_THE TASK_
The answer must be the data, repeated exactly.

_WORKING DATA_
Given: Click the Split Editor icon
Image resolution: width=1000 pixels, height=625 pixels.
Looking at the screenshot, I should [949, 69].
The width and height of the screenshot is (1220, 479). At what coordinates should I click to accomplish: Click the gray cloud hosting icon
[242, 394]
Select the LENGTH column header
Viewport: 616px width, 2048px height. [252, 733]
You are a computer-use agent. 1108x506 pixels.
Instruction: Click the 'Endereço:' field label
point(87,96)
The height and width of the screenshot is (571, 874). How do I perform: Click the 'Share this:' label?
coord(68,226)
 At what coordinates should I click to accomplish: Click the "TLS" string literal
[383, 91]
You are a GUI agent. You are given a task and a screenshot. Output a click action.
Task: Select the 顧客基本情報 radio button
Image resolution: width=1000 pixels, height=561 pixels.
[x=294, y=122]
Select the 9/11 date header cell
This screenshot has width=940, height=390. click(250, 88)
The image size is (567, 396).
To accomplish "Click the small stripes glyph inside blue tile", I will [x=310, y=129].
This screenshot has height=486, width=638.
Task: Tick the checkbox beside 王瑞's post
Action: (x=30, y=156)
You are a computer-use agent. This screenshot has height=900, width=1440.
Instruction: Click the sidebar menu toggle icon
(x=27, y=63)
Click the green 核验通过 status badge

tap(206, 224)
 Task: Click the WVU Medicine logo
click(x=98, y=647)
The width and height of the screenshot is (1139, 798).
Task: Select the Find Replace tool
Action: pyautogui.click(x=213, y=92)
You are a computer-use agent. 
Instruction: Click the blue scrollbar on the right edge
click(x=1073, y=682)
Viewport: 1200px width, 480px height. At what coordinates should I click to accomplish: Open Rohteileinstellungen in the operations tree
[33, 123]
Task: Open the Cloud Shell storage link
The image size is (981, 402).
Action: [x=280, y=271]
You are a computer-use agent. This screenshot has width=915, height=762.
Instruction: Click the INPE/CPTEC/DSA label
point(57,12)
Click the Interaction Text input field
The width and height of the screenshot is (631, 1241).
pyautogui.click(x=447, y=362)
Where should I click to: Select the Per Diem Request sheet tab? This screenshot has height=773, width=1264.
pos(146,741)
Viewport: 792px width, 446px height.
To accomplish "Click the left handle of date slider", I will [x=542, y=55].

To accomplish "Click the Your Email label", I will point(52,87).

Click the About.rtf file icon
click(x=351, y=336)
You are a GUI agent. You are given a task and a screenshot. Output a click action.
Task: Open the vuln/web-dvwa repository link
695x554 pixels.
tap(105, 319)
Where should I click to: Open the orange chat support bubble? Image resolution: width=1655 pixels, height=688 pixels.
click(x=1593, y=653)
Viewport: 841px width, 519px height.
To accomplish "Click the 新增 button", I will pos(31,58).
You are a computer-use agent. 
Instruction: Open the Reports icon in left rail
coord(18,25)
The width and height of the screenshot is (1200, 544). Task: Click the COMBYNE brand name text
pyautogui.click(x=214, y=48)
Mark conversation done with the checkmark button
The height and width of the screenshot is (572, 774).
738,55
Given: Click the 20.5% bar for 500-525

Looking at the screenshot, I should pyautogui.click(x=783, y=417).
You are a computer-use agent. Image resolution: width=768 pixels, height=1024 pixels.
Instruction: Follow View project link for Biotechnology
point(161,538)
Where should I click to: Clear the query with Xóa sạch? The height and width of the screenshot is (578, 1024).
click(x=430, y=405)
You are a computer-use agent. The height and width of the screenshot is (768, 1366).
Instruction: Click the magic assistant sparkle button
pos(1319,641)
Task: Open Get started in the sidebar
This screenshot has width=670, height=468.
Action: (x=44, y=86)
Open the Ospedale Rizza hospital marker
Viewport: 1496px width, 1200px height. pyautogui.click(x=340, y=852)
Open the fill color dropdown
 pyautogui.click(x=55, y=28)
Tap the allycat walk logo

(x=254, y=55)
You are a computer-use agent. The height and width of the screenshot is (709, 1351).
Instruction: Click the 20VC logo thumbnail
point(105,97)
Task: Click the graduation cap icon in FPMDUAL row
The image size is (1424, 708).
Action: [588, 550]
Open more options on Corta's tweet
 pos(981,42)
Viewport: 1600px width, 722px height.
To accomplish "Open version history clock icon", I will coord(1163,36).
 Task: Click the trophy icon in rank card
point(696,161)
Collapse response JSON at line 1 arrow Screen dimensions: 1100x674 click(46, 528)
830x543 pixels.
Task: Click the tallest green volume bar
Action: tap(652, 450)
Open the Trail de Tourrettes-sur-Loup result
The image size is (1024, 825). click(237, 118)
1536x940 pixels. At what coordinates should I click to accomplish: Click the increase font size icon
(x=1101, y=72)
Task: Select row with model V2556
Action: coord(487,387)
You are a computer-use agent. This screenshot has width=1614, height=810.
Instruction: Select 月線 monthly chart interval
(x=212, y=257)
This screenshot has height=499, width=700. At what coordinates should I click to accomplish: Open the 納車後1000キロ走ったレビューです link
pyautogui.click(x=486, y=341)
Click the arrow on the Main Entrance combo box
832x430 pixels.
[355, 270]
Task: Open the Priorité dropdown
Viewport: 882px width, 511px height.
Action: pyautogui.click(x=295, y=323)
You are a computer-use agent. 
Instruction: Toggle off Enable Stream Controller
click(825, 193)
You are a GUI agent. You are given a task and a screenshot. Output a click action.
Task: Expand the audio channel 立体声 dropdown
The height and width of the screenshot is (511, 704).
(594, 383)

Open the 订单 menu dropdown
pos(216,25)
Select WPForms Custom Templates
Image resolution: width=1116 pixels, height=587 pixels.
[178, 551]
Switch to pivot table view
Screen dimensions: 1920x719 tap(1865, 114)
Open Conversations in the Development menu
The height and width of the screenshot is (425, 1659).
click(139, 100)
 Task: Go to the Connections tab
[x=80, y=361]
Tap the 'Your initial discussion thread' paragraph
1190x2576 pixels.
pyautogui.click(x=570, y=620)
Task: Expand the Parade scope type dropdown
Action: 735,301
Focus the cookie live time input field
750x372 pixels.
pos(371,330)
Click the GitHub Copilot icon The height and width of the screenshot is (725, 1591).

_RESPONSE TO THE TASK_
Given: Click the Split Editor icon
Image resolution: width=1000 pixels, height=625 pixels.
Looking at the screenshot, I should [949, 69].
The width and height of the screenshot is (1220, 479). At what coordinates should I click to accomplish: Click the gray cloud hosting icon
[242, 394]
Select the LENGTH column header
Viewport: 616px width, 2048px height. [252, 733]
You are a computer-use agent. 1108x506 pixels.
Instruction: Click the 'Endereço:' field label
point(87,96)
The height and width of the screenshot is (571, 874). How do I perform: Click the 'Share this:' label?
coord(68,226)
 At what coordinates should I click to accomplish: Click the "TLS" string literal
[383, 91]
You are a GUI agent. You are given a task and a screenshot. Output a click action.
Task: Select the 顧客基本情報 radio button
Image resolution: width=1000 pixels, height=561 pixels.
[x=294, y=122]
Select the 9/11 date header cell
This screenshot has width=940, height=390. click(250, 88)
The image size is (567, 396).
To accomplish "Click the small stripes glyph inside blue tile", I will [x=310, y=129].
This screenshot has height=486, width=638.
Task: Tick the checkbox beside 王瑞's post
Action: (x=30, y=156)
You are a computer-use agent. This screenshot has height=900, width=1440.
Instruction: Click the sidebar menu toggle icon
(x=27, y=63)
Click the green 核验通过 status badge

tap(206, 224)
 Task: Click the WVU Medicine logo
click(x=98, y=647)
The width and height of the screenshot is (1139, 798).
Task: Select the Find Replace tool
Action: pyautogui.click(x=213, y=92)
You are a computer-use agent. 
Instruction: Click the blue scrollbar on the right edge
click(x=1073, y=682)
Viewport: 1200px width, 480px height. At what coordinates should I click to accomplish: Open Rohteileinstellungen in the operations tree
[33, 123]
Task: Open the Cloud Shell storage link
The image size is (981, 402).
Action: [x=280, y=271]
You are a computer-use agent. This screenshot has width=915, height=762.
Instruction: Click the INPE/CPTEC/DSA label
point(57,12)
Click the Interaction Text input field
The width and height of the screenshot is (631, 1241).
pyautogui.click(x=447, y=362)
Where should I click to: Select the Per Diem Request sheet tab? This screenshot has height=773, width=1264.
pos(146,741)
Viewport: 792px width, 446px height.
To accomplish "Click the left handle of date slider", I will [x=542, y=55].

To accomplish "Click the Your Email label", I will point(52,87).

Click the About.rtf file icon
click(x=351, y=336)
You are a GUI agent. You are given a task and a screenshot. Output a click action.
Task: Open the vuln/web-dvwa repository link
695x554 pixels.
tap(105, 319)
Where should I click to: Open the orange chat support bubble? Image resolution: width=1655 pixels, height=688 pixels.
click(x=1593, y=653)
Viewport: 841px width, 519px height.
To accomplish "Click the 新增 button", I will pos(31,58).
You are a computer-use agent. 
Instruction: Open the Reports icon in left rail
coord(18,25)
The width and height of the screenshot is (1200, 544). Task: Click the COMBYNE brand name text
pyautogui.click(x=214, y=48)
Mark conversation done with the checkmark button
The height and width of the screenshot is (572, 774).
738,55
Given: Click the 20.5% bar for 500-525

Looking at the screenshot, I should pyautogui.click(x=783, y=417).
You are a computer-use agent. Image resolution: width=768 pixels, height=1024 pixels.
Instruction: Follow View project link for Biotechnology
point(161,538)
Where should I click to: Clear the query with Xóa sạch? The height and width of the screenshot is (578, 1024).
click(x=430, y=405)
You are a computer-use agent. The height and width of the screenshot is (768, 1366).
Instruction: Click the magic assistant sparkle button
pos(1319,641)
Task: Open Get started in the sidebar
This screenshot has width=670, height=468.
Action: (x=44, y=86)
Open the Ospedale Rizza hospital marker
Viewport: 1496px width, 1200px height. pyautogui.click(x=340, y=852)
Open the fill color dropdown
 pyautogui.click(x=55, y=28)
Tap the allycat walk logo

(x=254, y=55)
You are a computer-use agent. The height and width of the screenshot is (709, 1351).
Instruction: Click the 20VC logo thumbnail
point(105,97)
Task: Click the graduation cap icon in FPMDUAL row
The image size is (1424, 708).
Action: [588, 550]
Open more options on Corta's tweet
 pos(981,42)
Viewport: 1600px width, 722px height.
To accomplish "Open version history clock icon", I will coord(1163,36).
 Task: Click the trophy icon in rank card
point(696,161)
Collapse response JSON at line 1 arrow Screen dimensions: 1100x674 click(46, 528)
830x543 pixels.
Task: Click the tallest green volume bar
Action: tap(652, 450)
Open the Trail de Tourrettes-sur-Loup result
The image size is (1024, 825). click(237, 118)
1536x940 pixels. At what coordinates should I click to accomplish: Click the increase font size icon
(x=1101, y=72)
Task: Select row with model V2556
Action: coord(487,387)
You are a computer-use agent. This screenshot has width=1614, height=810.
Instruction: Select 月線 monthly chart interval
(x=212, y=257)
This screenshot has height=499, width=700. At what coordinates should I click to accomplish: Open the 納車後1000キロ走ったレビューです link
pyautogui.click(x=486, y=341)
Click the arrow on the Main Entrance combo box
832x430 pixels.
[355, 270]
Task: Open the Priorité dropdown
Viewport: 882px width, 511px height.
Action: pyautogui.click(x=295, y=323)
You are a computer-use agent. 
Instruction: Toggle off Enable Stream Controller
click(825, 193)
You are a GUI agent. You are given a task and a screenshot. Output a click action.
Task: Expand the audio channel 立体声 dropdown
The height and width of the screenshot is (511, 704).
(594, 383)

Open the 订单 menu dropdown
pos(216,25)
Select WPForms Custom Templates
Image resolution: width=1116 pixels, height=587 pixels.
[178, 551]
Switch to pivot table view
Screen dimensions: 1920x719 tap(1865, 114)
Open Conversations in the Development menu
The height and width of the screenshot is (425, 1659).
click(139, 100)
 Task: Go to the Connections tab
[x=80, y=361]
Tap the 'Your initial discussion thread' paragraph
1190x2576 pixels.
pyautogui.click(x=570, y=620)
Task: Expand the Parade scope type dropdown
Action: 735,301
Focus the cookie live time input field
750x372 pixels.
pos(371,330)
Click the GitHub Copilot icon The height and width of the screenshot is (725, 1591).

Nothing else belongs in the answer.